We do not sell your data to any third party. We do not share your data with advertisers.

6. How Long We Keep Your Data

• Account data: Kept for as long as your account is active. Deleted within 30 days of account deletion.
• Usage logs: Kept for 12 months on a rolling basis, then automatically deleted.
• Bid tracker data: Kept for as long as your account is active. You can delete individual entries at any time from your dashboard.
• Screenshots: Not stored — processed in memory only and discarded immediately after the AI returns a result.
• Billing records: Kept for 7 years to comply with HMRC requirements.

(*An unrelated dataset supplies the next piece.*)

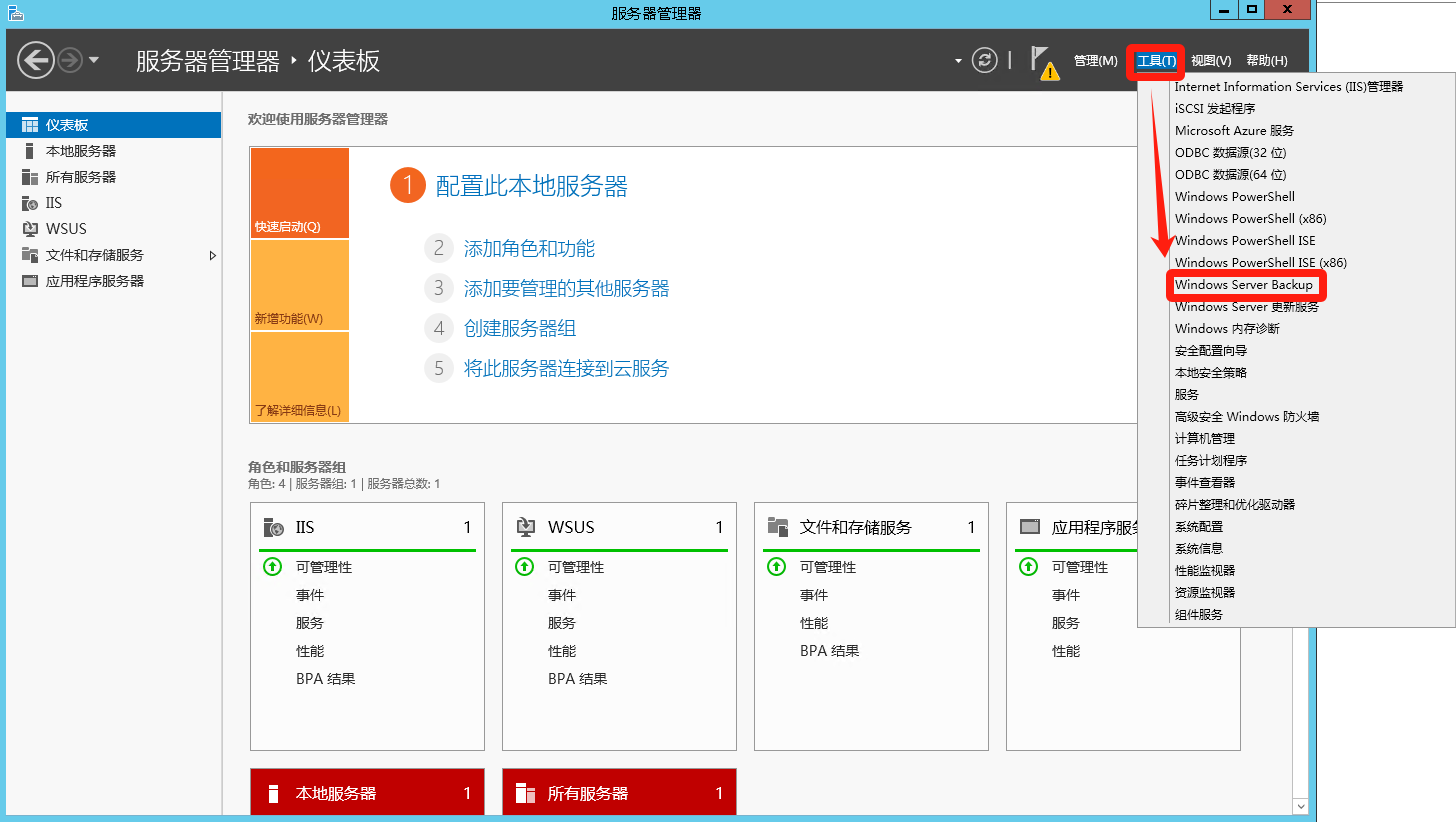Select the 快速启动(Q) orange tile
1456x822 pixels.
coord(299,193)
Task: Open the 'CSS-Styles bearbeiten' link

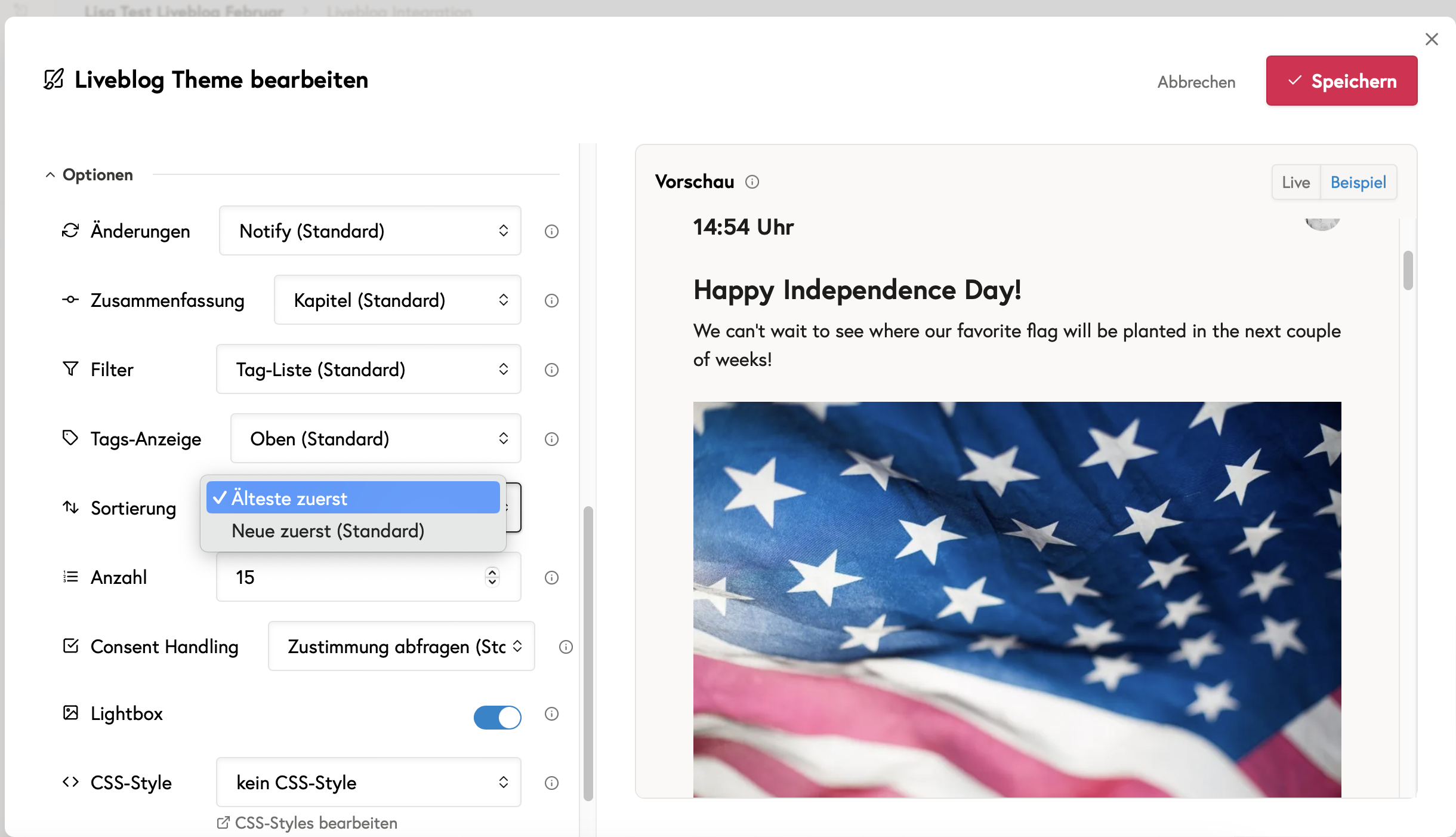Action: coord(308,823)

7. Your Rights Under UK GDPR

As a UK resident, you have the following rights regarding your personal data:

• Right of access: Request a copy of all personal data we hold about you
• Right to rectification: Ask us to correct any inaccurate data we hold
• Right to erasure: Ask us to delete your account and all associated personal data
• Right to restrict processing: Ask us to stop processing your data in certain circumstances
• Right to data portability: Receive your data in a portable format
• Right to object: Object to processing based on legitimate interests
• Right to withdraw consent: Where processing is based on consent, withdraw it at any time

To exercise any of these rights, email us at privacy@bidlens.co.uk. We will respond within 30 days. You also have the right to lodge a complaint with the Information Commissioner's Office (ICO) at ico.org.uk if you believe we have not handled your data correctly.

8. Cookies

We use the following cookies on bidlens.co.uk:

• Authentication cookie (essential): Session cookie to keep you logged in while you use the dashboard. This cookie is essential and cannot be disabled.
• Analytics cookies (Google Analytics): Used by Google Analytics to understand how visitors use our website. No personally identifiable information is collected. You can opt out via your browser settings.
• Payment cookies (Stripe): Used by Stripe during the checkout process. Essential for payment processing.

We do not use advertising cookies or tracking cookies for marketing purposes.

9. Data Security

We take reasonable technical and organisational measures to protect your data, including:

• All data in transit is encrypted using HTTPS/TLS
• Passwords are hashed using bcrypt and never stored in plain text
• Screenshots are processed in memory only and never written to disk
• Access to production data is restricted to authorised personnel only
• API keys and credentials are stored in environment variables, never in code

No system is completely secure. In the event of a data breach that poses a risk to your rights, we will notify you and the ICO within 72 hours as required by UK GDPR.

10. Children

BidLens is not intended for use by anyone under the age of 18. We do not knowingly collect personal data from children. If you believe a child has provided us with personal data, please contact us at privacy@bidlens.co.uk and we will delete it promptly.

11. Changes to This Policy

We may update this Privacy Policy from time to time. When we make material changes, we will notify you by email and update the "Last updated" date at the top of this page. Continued use of BidLens after changes take effect constitutes acceptance of the updated policy.

12. Contact Us

If you have any questions about this Privacy Policy or how we handle your data, please contact us:

• Email: privacy@bidlens.co.uk
• Website: bidlens.co.uk

BidLens is operated by Antoan Bachev as a sole trader. Registered with the UK Information Commissioner's Office (ICO).